The second part of the album feels better thought out and features standouts such as “Over Borderlands” and the atmospheric and well-rounded “Forsaken in Stone.” All in all, the album feels a smidgen too long and the tracks a bit too repetitive, especially if we consider the bonus track “Pariah’s Path” that appears on some releases. It also seems they like try too hard to be epic, as if the themes and lyrics of the songs (paganism, British heritage, etc.) weren’t epic enough. The technical side of the record doesn’t disappoint. The sound is good, no lo-finess that could usually be attributed to black metal, but most acts stopped sounding lo-fi some time ago anyway.
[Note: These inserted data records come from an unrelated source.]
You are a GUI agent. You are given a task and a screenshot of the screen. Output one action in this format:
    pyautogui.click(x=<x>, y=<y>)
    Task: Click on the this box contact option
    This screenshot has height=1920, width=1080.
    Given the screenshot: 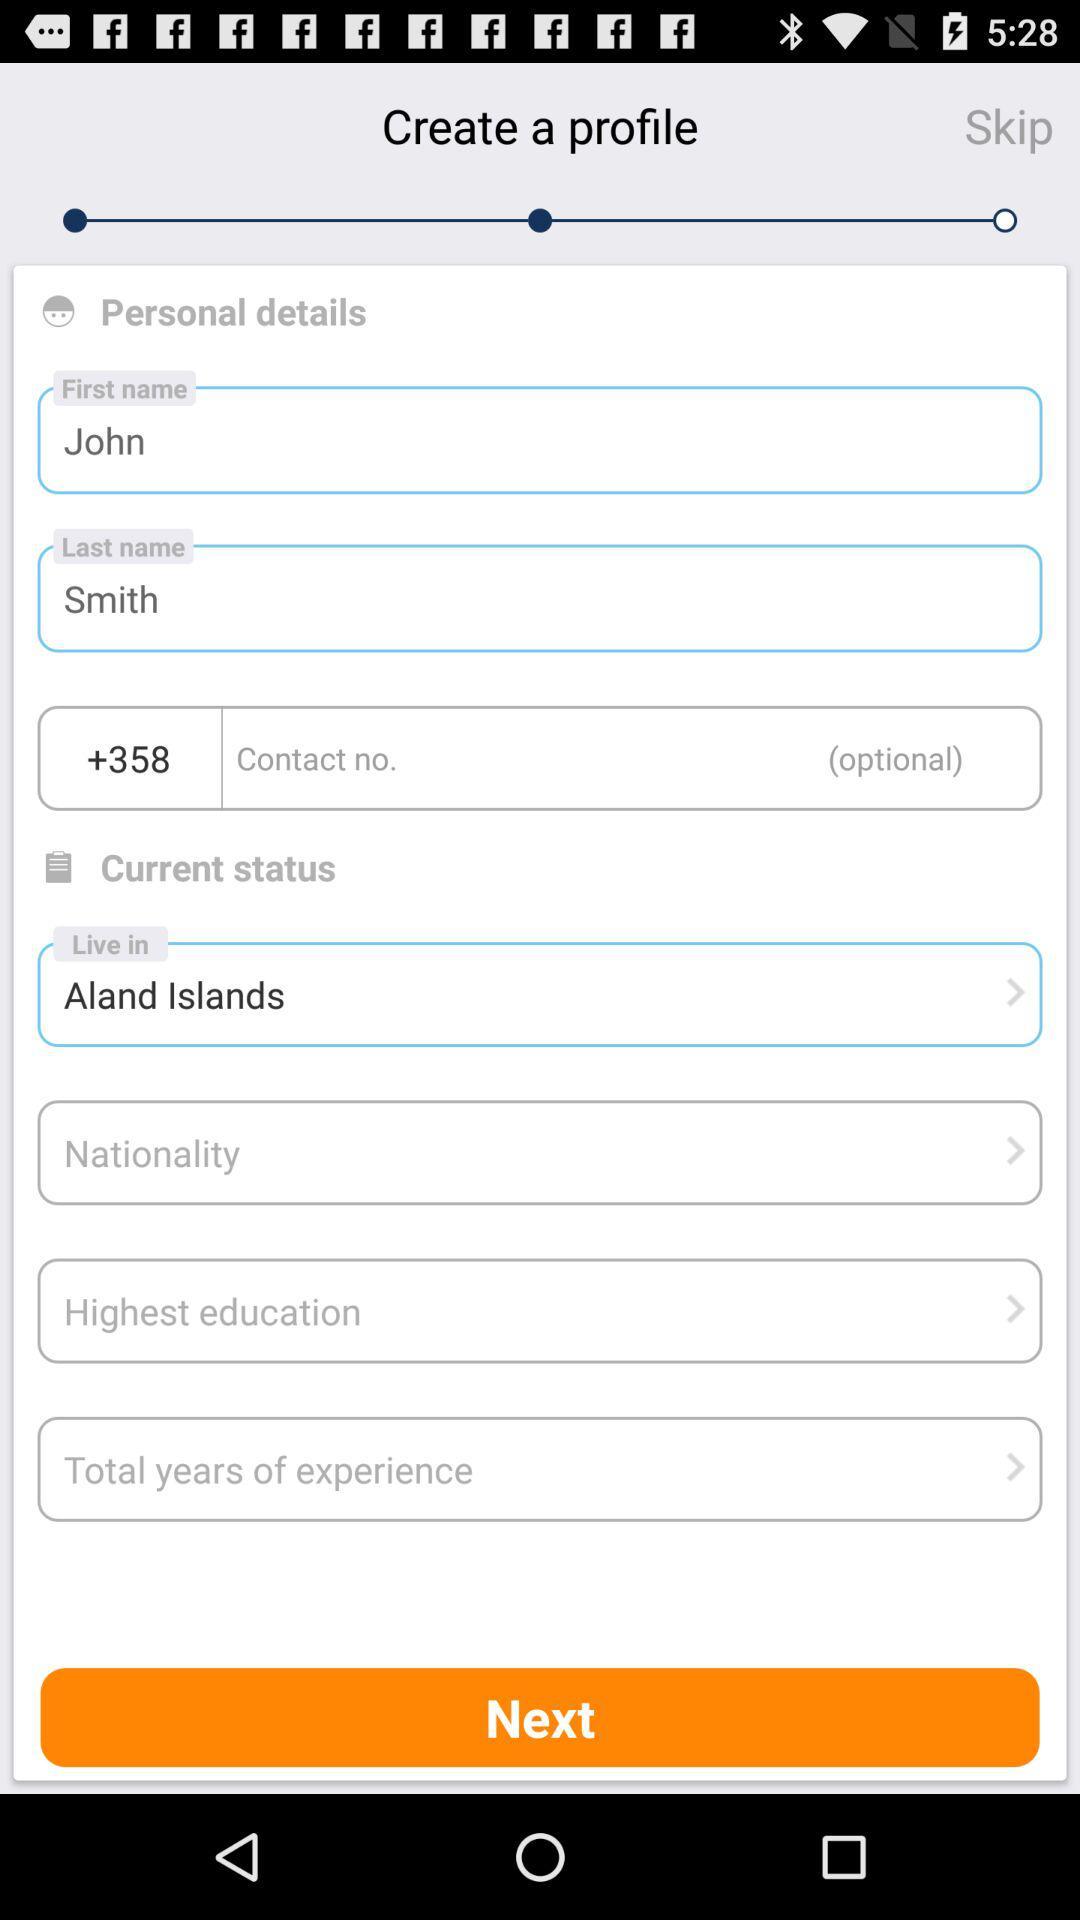 What is the action you would take?
    pyautogui.click(x=632, y=757)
The only downside of the production is that the guitars carrying the harmonies and the super fast tremolos are sometimes pushed into the background and sound muffled, more like atmosphere-creating tools rather than proper, dominant electric guitars. The musicianship? Nothing stands out, but neither is anything out of place: the drumming, the guitars, the vocals, everything is up to scratch.
Not much has changed since Angry Metal Guy reviewed The Mercian Sphere. He would still find Winterfylleth boring. But the truth is that within the context of pagan/folk black metal, they have released another noteworthy, good album. In the broader scope of things, there have been and will be better metal albums this year.